Beech Grove Superintendent Laura Hammack said the funding will help teachers support students who have experienced substantial learning loss due to the COVID-19 pandemic.
“We haven't spent enough time really disaggregating our data by student subgroup population — so getting a better understanding of why our students of color are performing more poorly than their Caucasian peers,” Hammack said. “We need to spend some really serious time asking ourselves questions about the why behind those performance gaps. And so this work allows for us to do that in a really targeted and focused way.”
Depending on the grade level, class sizes range from 24 to 26 students. Fifty-eight percent of students are economically disadvantaged and 19 percent are students with a disability.
Increasing student support, teachers from diverse backgrounds
Beech Grove’s leaders, including professional development staff and some classroom teachers, have already participated in weekly professional learning communities where educators analyze student data and discuss which instructional practice is best for an individual student.
Now the district plans to use the federal funding to expand that approach.
“So we have started that work, but there's just not an ongoing intentional effort to be able to realize the same,” Hammack said. “So these dollars provide resources to employ staff for these purposes.
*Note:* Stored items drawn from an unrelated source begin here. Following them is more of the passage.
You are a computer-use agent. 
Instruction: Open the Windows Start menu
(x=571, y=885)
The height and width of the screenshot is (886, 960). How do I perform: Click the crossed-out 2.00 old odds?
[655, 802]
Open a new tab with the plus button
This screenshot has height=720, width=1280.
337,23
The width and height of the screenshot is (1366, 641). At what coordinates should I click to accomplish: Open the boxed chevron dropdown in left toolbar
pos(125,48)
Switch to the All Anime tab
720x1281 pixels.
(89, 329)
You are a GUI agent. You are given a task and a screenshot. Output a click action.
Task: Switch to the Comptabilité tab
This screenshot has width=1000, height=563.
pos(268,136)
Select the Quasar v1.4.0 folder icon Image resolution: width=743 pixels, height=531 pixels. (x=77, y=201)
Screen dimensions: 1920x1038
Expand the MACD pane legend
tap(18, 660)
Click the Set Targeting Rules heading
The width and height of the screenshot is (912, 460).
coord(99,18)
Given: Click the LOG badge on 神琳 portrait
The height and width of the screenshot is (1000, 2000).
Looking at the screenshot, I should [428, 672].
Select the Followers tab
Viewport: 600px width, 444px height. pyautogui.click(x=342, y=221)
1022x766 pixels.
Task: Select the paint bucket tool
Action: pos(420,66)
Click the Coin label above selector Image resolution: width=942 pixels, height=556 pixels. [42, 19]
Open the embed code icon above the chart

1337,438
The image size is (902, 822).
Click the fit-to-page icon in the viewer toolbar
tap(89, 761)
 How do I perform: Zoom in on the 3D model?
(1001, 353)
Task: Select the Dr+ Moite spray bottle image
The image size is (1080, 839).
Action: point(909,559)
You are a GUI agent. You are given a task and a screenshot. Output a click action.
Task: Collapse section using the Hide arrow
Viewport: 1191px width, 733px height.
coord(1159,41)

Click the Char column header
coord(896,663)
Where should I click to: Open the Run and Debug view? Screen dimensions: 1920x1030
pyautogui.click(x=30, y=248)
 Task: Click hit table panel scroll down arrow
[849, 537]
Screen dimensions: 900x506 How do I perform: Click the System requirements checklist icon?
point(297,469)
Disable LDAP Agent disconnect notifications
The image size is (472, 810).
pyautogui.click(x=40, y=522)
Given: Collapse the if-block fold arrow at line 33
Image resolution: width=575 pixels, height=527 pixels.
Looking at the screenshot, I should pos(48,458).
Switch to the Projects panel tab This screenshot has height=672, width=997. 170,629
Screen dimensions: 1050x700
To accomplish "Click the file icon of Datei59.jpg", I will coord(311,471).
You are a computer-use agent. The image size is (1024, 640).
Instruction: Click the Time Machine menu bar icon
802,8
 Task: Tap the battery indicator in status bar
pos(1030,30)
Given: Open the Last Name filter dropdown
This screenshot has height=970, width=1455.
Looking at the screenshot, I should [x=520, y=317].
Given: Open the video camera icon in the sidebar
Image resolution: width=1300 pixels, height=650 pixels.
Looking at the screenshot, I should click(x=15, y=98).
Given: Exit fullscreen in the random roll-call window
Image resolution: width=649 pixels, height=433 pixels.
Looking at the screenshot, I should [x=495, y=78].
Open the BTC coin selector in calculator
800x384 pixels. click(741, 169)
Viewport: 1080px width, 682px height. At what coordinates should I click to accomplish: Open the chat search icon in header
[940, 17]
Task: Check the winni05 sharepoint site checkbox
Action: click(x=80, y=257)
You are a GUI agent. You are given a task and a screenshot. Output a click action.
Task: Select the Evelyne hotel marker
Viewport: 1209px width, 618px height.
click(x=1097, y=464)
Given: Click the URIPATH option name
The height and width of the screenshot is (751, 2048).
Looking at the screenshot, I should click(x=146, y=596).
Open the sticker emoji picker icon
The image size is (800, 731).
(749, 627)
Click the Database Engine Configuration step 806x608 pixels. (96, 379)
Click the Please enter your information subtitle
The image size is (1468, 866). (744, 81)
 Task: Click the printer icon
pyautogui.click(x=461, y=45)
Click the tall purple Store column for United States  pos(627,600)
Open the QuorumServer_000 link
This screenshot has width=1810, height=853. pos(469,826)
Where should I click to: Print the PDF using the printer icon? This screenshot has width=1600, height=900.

And then also provide incentive dollars for the educators who are participating so that they can be paid in addition to a traditional salary increase.”
In addition to expanding this framework and the district’s leadership, coaching and customized training opportunities, Beech Grove plans to use this funding to employ more diverse educators.
“Beech Grove is a beautifully diverse community,” Hammack said. “And we currently do not reflect our community in our teachers and staff who are supporting our students.”
The district is in its second year of its partnership with Marian University’s Klipsch Educators College, which provides a residency program for student teachers working in a Beech Grove school. The goal is to then hire the teachers while they work on their master's program and receive classroom teaching experience, in an effort to increase the number of teachers of color.
Hammack said at least 10 teachers have come from this program.
Now district leaders are hoping to expand the initiative to reach potential teachers at a younger age. The district plans to create a “grow your own” program to inspire high school students to become future teachers. Beech Grove graduates who receive their teaching degrees will then be incentivized to come back and teach in the community.
The district is developing the program this year and students will be able to enroll in it next school year.
“It’s kind of this concept of ensuring that our students know that after they walk across that stage at graduation that it's not goodbye,” Hammack said. “And we are going to support them through their next four years and then ultimately be there on the other side. I’m so excited to be able to have Beech Grove graduates teaching future Hornets.”
According to Hammack, the district has allocated at least $20,000 per year to incentivize returns. The district and its teacher association will determine individual incentive allocations.